You have to add to this layer upon layer of professional interest groups having their say. The NHS Future Forum includes a prestigious list of managers and former professional body leaders, but its primary remit is to communicate the need for change;

  • the role of choice and competition for improving quality
  • how to ensure public accountability and patient involvement in the new system
  • how new arrangements for education and training can support the modernisation process
  • how advice from across a range of healthcare professions can improve patient care.

To me this does not add up to the difference between £130bn and £230bn. Bullet point one is the only item that really addresses the central issue of the need for a revolution in healthcare productivity. And even here it is not approached head on (because quality is not the same as productivity).

To make the debate on NHS reform comprehensible, and the claims testable against evidence, what we need is some form of baseline scenario that explains the level of productivity improvement needed to keep health costs below double their present cost. That is, how productivity interacts with health outcomes to make the system deliver more for less.

Actually Derek Wanless, in his famous report in 2002, giving Gordon Brown the green light to hike health spending, did attempt to spell out cost scenarios for the NHS.

He said health spending should double as a proportion of GDP between 2003 and 2013 and that by the mid-2020s the cost, as a proportion of GDP, would vary between 12.5% and 10.6%. That is, there would be a positive feedback effect from health reforms and efficiencies - above all at the demand level by addressing ill health - and a negative one from failing to do so. (If anybody can calculate what 12.5% would be in today's money, then we know the difference between the Wanless "worst case" and what Mr Lansley warns about today).

Right now the debate on the NHS Bill is overwhelmed with detail and sectional interest: that's good, because we're a democracy (I have just come back from the Philippines so am feeling generous towards our own political system).

But soon Mr Lansley needs to address the central question: how does the system he's going to re-propose to parliament achieve this combined goal of increased productivity and moderating demand through health promotion? Many clinicians believe it cannot, and that is at the heart of the central political objection.

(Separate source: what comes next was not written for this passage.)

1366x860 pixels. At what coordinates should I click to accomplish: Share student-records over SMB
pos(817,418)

When I sat face to face with Derek Wanless in 2002, what impressed me was the clarity of thinking about the long-term issues of health service productivity and demand. Wanless warned, basically, that if you are going to spend more, you need to spend it wisely and upfront so that the benign impacts of productivity filter through into every future year (key to this, remember, was the introduction of a national IT infrastructure for the NHS, which turned out to be a disaster and has failed).

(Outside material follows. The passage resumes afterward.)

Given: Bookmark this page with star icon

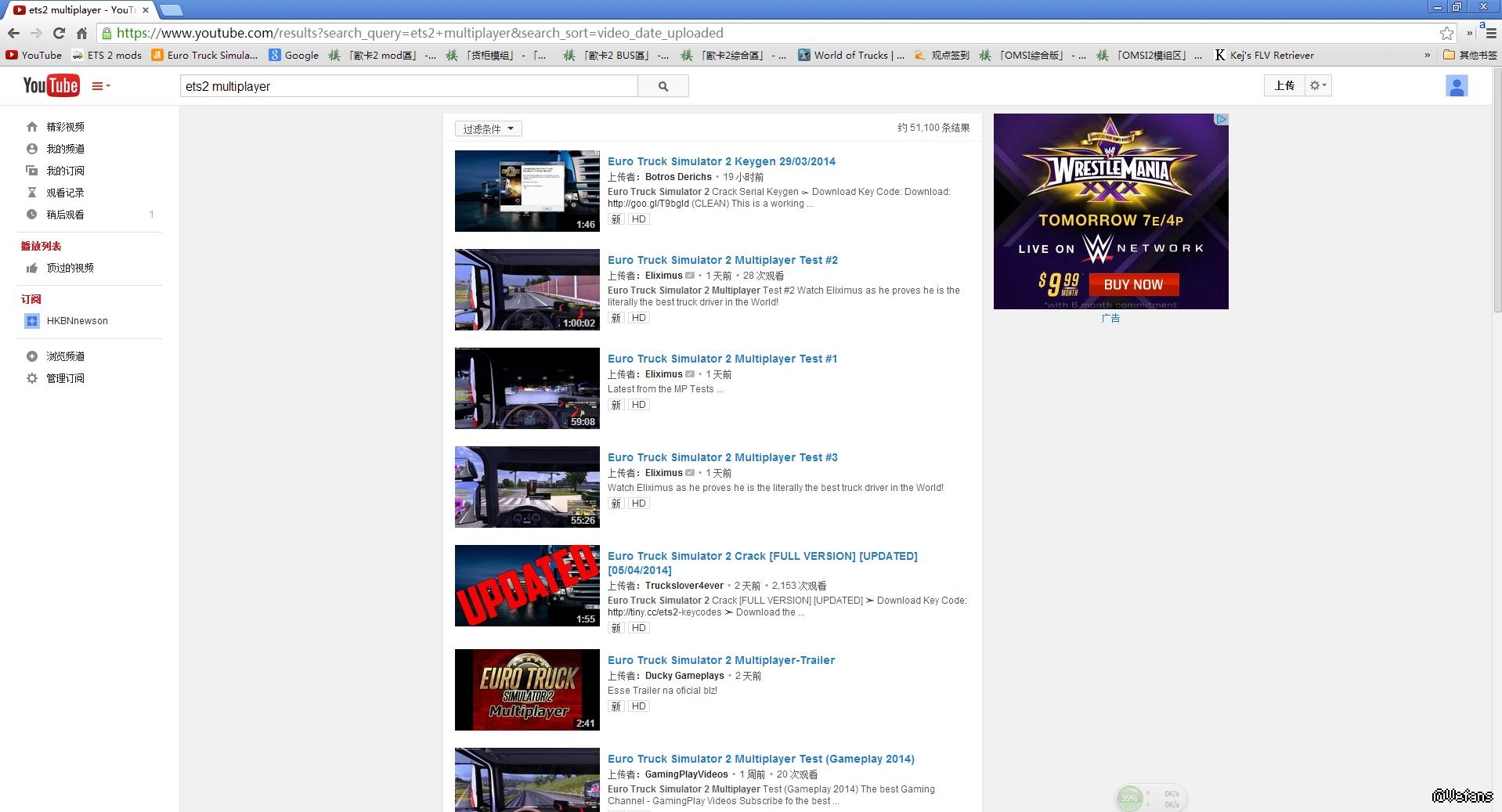Looking at the screenshot, I should (1446, 33).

I also remember thinking: "This is great because, even if we change governments, we can still keep coming back to the Wanless methodology and judging performance against intent."

But Wanless has now been "archived": the report no longer sits on the Treasury website but in the national archives of the Gordon Brown years.

(It's worth a look, though, here.)

As of now we are on course to exceed the "worst case" projections for long term health costs in the 2002 report.

The lesson for this and future governments is that the best laid plans go wrong: for Labour the IT system went wrong; Foundation Trusts manipulated the targets; productivity improved but not enough given the increase in the workforce and its pay.

If NHS Bill 2.0 produces a botch-job of reforms that then fails in its own terms we will then have had two decades of tinkering with the NHS to no strategic avail.

The way will then be open for those on the right and - it is worth emphasising - left of health policy who believe the funding model cannot cope, and that a form of social insurance, French, Swiss or German style, is necessary to meet the burgeoning demand for healthcare.

As the professions, politicians and patient groups scrap over the detail, that is the bigger picture.